Jamie Glazov’s book United in Hate: The Left’s Romance with Tryanny
and Terror tries to answer the questions I and many others have had
about the silence and even complicity on the part of the West with
Islamist terrorists. Why the silence on the part of feminists about
the gender apartheid in places like Saudi Arabia? Why the silence
from gay activists about the hangings of gays in Iran, the beatings
inflicted on gays in cities like Amsterdam?
Glazov has dug into a mother lode of insight that is so rich and so
vast that this book can only serve as substantial first course. And
in some ways, because his critique seems to come from a kind of
Enlightenment-version of Western civilization that does not refer too
deeply to the West’s Judeo-Christian roots, he may not even realize
the full depths of what he has uncovered.

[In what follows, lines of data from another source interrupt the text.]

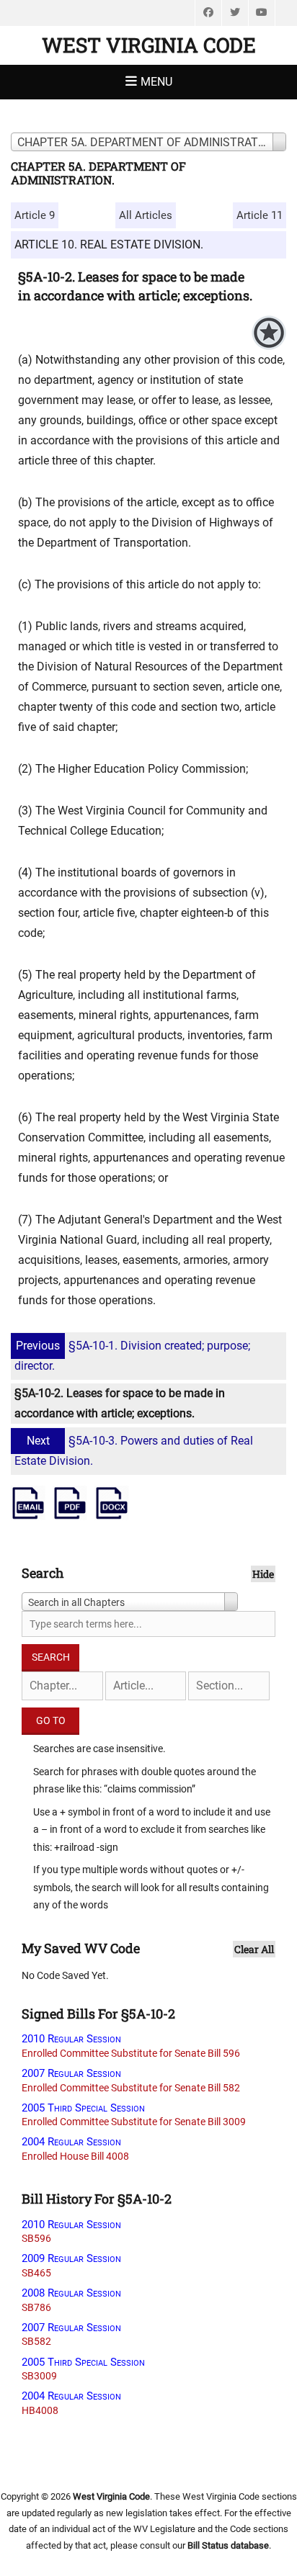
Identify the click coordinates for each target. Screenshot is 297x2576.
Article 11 (259, 215)
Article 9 (34, 215)
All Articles (145, 215)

Glazov documents, with extensive footnoted excerpts, the Left’s
romance with dictators from Hitler, to Stalin, to Castro, to Mao, to
the North Vietnamese commununists, to the Sandanistas, showing that
this romance is the strongest at the height of the terror unleashed
by each regime and falls off when the terror is abated. The new
darlings of the Left are the barbaric jihadists of radical Islam that
he shows has elements of western-style tyranny borrowed from Hitler
and Stalin and mixed with religious texts advocating Islamic
supremacy and death to the infidel and to the Jews.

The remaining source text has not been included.